→ **Document text**:
| name | postmortem-writer |
| description | Creates comprehensive post-incident documents with timeline, root cause analysis, contributing factors, action items, and ownership. Follows SRE best practices for blameless postmortems. Use for "postmortem", "incident review", "RCA", or "post-incident". |
Postmortem Writer
Document incidents for learning and improvement.
Postmortem Template
# Postmortem: API Outage - Database Connection Pool Exhausted
**Date:** 2024-01-15
**Authors:** Jane Doe (On-call), John Smith (DBA)
**Status:** Complete
**Severity:** P1 (Critical)
## Summary
On January 15, 2024, our API experienced a complete outage for 25 minutes (14:32 - 14:57 UTC) affecting 100% of users. The root cause was database connection pool exhaustion triggered by a connection leak introduced in deployment v2.3.4.
**Impact:**
- Duration: 25 minutes
- Users affected: ~50,000
- Requests failed: ~125,000
- Revenue impact: ~$15,000
## Timeline (All times UTC)
| Time | Event |
| ----- | ------------------------------------------------ |
| 14:15 | v2.3.4 deployed to production |
| 14:32 | First CloudWatch alarm: HighErrorRate |
| 14:33 | PagerDuty alert sent to on-call (Jane) |
| 14:35 | Jane acknowledges, begins investigation |
| 14:38 | Identified: Database connection pool at 100% |
| 14:40 | Attempted: Kill long-running queries (no effect) |
| 14:43 | Decision: Rollback to v2.3.3 |
| 14:45 | Rollback initiated |
| 14:47 | Rollback complete, connections dropping |
| 14:50 | Error rate returning to normal |
| 14:57 | All systems recovered, incident closed |
| 15:30 | Postmortem meeting scheduled |
## Root Cause
A code change in v2.3.4 introduced a connection leak in the user profile endpoint. The new caching layer was not properly releasing database connections after queries completed.

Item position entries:
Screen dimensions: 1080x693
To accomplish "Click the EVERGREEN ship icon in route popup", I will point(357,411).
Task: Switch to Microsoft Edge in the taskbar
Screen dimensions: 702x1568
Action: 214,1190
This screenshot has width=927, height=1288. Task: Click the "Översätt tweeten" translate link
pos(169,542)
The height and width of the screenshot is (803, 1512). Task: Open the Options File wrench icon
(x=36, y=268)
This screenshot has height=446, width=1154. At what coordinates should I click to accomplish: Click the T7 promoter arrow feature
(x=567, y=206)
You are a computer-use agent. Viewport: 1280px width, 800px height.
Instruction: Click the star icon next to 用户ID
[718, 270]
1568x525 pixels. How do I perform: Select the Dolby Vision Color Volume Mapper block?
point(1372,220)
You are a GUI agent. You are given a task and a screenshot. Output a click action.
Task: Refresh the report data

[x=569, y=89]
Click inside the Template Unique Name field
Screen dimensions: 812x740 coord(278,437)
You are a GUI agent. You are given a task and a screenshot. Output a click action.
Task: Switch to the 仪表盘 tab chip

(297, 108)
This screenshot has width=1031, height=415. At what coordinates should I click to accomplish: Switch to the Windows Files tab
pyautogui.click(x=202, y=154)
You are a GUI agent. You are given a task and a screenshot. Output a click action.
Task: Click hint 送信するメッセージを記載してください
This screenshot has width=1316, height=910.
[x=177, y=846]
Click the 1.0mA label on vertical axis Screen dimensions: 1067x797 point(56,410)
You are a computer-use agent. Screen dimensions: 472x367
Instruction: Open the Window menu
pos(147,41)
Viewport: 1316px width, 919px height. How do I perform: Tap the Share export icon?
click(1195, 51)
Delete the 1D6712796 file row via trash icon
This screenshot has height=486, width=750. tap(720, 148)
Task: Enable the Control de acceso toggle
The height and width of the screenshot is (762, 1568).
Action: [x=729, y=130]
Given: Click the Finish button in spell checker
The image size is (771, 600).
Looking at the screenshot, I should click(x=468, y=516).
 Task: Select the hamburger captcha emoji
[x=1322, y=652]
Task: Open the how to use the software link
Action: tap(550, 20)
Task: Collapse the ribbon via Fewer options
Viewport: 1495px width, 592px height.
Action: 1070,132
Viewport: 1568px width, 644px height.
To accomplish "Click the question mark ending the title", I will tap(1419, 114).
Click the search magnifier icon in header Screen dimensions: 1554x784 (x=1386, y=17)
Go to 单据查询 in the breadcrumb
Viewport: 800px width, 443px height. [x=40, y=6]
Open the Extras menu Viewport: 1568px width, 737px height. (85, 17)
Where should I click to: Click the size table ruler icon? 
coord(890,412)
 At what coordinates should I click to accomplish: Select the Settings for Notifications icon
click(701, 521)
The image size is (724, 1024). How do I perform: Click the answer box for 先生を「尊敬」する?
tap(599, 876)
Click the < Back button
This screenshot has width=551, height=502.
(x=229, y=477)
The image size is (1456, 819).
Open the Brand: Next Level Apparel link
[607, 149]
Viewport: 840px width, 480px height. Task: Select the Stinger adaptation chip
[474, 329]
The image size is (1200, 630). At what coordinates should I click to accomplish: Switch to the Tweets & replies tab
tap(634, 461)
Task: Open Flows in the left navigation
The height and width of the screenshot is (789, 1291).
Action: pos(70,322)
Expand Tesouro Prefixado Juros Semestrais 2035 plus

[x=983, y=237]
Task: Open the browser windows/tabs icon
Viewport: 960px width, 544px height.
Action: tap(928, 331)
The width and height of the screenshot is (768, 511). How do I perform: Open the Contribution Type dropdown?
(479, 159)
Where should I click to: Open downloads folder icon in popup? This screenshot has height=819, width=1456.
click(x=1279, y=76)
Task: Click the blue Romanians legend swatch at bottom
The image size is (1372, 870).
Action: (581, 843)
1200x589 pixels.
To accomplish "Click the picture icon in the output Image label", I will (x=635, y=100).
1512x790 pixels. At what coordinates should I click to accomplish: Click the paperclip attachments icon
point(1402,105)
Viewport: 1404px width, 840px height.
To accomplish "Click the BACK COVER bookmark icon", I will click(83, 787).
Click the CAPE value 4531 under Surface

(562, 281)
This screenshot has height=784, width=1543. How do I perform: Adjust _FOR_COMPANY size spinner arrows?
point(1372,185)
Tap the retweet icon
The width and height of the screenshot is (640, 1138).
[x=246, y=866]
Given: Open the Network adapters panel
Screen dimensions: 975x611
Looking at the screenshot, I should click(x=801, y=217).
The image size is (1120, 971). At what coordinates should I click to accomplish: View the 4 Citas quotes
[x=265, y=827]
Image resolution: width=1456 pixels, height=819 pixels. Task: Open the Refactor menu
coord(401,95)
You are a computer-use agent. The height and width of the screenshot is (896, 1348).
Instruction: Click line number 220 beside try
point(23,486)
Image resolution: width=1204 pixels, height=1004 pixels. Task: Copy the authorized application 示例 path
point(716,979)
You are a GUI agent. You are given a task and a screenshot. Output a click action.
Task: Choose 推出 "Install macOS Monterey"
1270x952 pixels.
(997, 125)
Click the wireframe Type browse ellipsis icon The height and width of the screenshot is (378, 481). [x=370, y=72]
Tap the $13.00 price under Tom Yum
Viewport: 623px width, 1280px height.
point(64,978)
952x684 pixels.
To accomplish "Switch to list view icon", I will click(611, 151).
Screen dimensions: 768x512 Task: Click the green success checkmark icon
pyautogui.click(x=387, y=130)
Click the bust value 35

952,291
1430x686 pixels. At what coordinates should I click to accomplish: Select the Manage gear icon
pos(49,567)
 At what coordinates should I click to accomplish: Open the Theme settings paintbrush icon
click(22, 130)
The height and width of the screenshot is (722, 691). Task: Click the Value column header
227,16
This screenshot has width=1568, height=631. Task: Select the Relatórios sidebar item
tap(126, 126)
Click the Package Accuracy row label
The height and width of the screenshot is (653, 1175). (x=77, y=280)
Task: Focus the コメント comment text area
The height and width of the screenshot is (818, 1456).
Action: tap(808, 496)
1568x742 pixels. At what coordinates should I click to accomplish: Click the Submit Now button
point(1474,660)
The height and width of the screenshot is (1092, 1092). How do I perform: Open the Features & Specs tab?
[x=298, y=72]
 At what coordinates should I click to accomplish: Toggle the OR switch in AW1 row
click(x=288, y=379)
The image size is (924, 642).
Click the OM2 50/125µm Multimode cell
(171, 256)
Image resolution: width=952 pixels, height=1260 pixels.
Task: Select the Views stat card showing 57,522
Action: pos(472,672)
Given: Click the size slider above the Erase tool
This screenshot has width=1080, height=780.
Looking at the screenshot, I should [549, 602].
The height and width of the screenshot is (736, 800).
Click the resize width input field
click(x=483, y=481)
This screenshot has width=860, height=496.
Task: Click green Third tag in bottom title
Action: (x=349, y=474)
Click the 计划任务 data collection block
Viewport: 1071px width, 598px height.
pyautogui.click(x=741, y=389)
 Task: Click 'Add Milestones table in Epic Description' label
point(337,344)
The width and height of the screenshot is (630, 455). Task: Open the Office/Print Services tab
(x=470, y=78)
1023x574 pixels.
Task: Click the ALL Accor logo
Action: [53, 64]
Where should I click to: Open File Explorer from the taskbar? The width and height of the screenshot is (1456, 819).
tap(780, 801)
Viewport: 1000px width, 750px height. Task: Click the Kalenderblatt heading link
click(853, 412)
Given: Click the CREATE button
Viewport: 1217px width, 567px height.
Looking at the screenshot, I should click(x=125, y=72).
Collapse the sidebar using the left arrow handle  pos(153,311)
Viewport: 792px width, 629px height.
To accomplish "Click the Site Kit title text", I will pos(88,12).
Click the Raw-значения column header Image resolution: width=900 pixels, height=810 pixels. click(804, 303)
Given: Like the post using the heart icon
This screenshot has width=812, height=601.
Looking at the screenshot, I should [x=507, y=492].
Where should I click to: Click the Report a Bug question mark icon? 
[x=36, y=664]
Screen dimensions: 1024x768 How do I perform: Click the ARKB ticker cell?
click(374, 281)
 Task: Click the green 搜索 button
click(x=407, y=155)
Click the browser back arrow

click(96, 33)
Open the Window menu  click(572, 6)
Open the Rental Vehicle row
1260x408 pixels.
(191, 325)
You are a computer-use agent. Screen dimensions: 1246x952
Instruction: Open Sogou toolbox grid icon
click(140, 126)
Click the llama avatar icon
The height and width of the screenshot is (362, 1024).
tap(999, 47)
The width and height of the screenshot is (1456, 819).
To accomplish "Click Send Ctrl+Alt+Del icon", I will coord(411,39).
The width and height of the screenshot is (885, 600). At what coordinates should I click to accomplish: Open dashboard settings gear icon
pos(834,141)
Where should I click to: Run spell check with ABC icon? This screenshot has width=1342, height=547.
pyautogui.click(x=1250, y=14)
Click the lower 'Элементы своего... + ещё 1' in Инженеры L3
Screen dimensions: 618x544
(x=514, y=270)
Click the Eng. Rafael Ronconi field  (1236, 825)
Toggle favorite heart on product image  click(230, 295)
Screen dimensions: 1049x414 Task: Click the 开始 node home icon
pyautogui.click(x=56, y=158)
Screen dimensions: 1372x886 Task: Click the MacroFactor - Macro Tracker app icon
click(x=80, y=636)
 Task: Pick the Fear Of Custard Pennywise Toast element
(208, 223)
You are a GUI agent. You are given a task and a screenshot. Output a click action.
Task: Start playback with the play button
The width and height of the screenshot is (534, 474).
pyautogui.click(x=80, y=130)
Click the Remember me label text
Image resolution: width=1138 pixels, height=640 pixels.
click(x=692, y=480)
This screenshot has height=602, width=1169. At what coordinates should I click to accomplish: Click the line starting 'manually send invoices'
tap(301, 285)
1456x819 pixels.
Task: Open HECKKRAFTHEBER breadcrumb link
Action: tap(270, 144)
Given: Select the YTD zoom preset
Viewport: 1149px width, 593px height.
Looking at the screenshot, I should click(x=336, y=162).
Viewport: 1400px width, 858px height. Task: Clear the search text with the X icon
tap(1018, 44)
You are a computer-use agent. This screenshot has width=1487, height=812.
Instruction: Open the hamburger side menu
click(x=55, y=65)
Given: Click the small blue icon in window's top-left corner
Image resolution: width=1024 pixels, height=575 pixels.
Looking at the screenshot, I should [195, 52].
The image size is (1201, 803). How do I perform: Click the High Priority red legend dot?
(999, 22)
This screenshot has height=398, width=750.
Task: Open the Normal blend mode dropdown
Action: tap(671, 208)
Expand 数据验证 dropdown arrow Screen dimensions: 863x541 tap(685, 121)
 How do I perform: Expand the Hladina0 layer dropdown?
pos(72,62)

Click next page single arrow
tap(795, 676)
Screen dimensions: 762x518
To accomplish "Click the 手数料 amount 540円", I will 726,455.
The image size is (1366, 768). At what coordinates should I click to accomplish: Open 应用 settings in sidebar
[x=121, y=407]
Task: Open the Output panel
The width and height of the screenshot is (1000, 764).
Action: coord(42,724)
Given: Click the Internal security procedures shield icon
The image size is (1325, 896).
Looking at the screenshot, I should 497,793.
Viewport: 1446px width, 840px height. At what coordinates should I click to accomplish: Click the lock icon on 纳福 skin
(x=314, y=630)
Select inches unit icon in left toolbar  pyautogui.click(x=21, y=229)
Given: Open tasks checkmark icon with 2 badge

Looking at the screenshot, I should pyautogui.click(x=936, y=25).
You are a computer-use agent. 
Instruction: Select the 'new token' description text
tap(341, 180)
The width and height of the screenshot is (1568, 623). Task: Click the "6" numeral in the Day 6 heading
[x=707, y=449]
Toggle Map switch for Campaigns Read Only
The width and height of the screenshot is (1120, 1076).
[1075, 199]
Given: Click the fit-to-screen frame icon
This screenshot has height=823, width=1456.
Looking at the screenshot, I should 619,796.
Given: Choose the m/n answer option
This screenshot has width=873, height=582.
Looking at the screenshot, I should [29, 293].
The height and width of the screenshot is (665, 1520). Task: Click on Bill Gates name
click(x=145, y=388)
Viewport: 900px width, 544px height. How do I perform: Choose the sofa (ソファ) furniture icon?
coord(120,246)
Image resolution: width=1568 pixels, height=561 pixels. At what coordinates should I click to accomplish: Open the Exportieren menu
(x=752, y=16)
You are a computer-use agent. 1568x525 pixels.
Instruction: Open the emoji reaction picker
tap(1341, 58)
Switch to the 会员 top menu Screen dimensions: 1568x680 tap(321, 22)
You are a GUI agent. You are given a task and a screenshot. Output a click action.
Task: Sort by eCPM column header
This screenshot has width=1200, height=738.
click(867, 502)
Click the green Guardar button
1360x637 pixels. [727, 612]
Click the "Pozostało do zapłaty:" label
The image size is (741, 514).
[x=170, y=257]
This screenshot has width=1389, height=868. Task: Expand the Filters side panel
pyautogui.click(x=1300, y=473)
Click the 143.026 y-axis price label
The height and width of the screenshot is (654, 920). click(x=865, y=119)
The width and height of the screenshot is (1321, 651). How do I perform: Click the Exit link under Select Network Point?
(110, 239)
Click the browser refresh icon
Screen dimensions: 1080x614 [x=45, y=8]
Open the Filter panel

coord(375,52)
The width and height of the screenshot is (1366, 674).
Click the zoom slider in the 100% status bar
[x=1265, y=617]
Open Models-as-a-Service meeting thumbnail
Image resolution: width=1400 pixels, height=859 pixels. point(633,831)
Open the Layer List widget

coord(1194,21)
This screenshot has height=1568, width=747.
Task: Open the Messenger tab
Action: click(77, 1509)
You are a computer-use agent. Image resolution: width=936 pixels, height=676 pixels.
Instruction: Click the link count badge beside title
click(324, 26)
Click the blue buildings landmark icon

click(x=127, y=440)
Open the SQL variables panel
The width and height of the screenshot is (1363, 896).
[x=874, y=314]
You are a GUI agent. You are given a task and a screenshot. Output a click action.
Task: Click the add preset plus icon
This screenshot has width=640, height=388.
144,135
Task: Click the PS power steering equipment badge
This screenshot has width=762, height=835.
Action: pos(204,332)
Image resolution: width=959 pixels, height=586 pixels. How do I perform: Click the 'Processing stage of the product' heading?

→ **Problems and tasks**:
1 > In the postmortem template, which deployment version introduced the database connection leak?
2 > Convert the lines of the item position entries rows between the line holding "You are a computer-use agent. This" and the line holding "coord(120,246)", inclusive, into a Markdown table with the columns No and Line, omitting blank lines.

→ **Worked answers**:
1 > v2.3.4

2 >
| No | Line |
|---|---|
| 1 | You are a computer-use agent. This screenshot has width=1487, height=812. |
| 2 | Instruction: Open the hamburger side menu |
| 3 | click(x=55, y=65) |
| 4 | Given: Click the small blue icon in window's top-left corner |
| 5 | Image resolution: width=1024 pixels, height=575 pixels. |
| 6 | Looking at the screenshot, I should [195, 52]. |
| 7 | The image size is (1201, 803). How do I perform: Click the High Priority red legend dot? |
| 8 | (999, 22) |
| 9 | This screenshot has height=398, width=750. |
| 10 | Task: Open the Normal blend mode dropdown |
| 11 | Action: tap(671, 208) |
| 12 | Expand 数据验证 dropdown arrow Screen dimensions: 863x541 tap(685, 121) |
| 13 |  How do I perform: Expand the Hladina0 layer dropdown? |
| 14 | pos(72,62) |
| 15 | Click next page single arrow |
| 16 | tap(795, 676) |
| 17 | Screen dimensions: 762x518 |
| 18 | To accomplish "Click the 手数料 amount 540円", I will 726,455. |
| 19 | The image size is (1366, 768). At what coordinates should I click to accomplish: Open 应用 settings in sidebar |
| 20 | [x=121, y=407] |
| 21 | Task: Open the Output panel |
| 22 | The width and height of the screenshot is (1000, 764). |
| 23 | Action: coord(42,724) |
| 24 | Given: Click the Internal security procedures shield icon |
| 25 | The image size is (1325, 896). |
| 26 | Looking at the screenshot, I should 497,793. |
| 27 | Viewport: 1446px width, 840px height. At what coordinates should I click to accomplish: Click the lock icon on 纳福 skin |
| 28 | (x=314, y=630) |
| 29 | Select inches unit icon in left toolbar  pyautogui.click(x=21, y=229) |
| 30 | Given: Open tasks checkmark icon with 2 badge |
| 31 | Looking at the screenshot, I should pyautogui.click(x=936, y=25). |
| 32 | You are a computer-use agent.  |
| 33 | Instruction: Select the 'new token' description text |
| 34 | tap(341, 180) |
| 35 | The width and height of the screenshot is (1568, 623). Task: Click the "6" numeral in the Day 6 heading |
| 36 | [x=707, y=449] |
| 37 | Toggle Map switch for Campaigns Read Only |
| 38 | The width and height of the screenshot is (1120, 1076). |
| 39 | [1075, 199] |
| 40 | Given: Click the fit-to-screen frame icon |
| 41 | This screenshot has height=823, width=1456. |
| 42 | Looking at the screenshot, I should 619,796. |
| 43 | Given: Choose the m/n answer option |
| 44 | This screenshot has width=873, height=582. |
| 45 | Looking at the screenshot, I should [29, 293]. |
| 46 | The height and width of the screenshot is (665, 1520). Task: Click on Bill Gates name |
| 47 | click(x=145, y=388) |
| 48 | Viewport: 900px width, 544px height. How do I perform: Choose the sofa (ソファ) furniture icon? |
| 49 | coord(120,246) |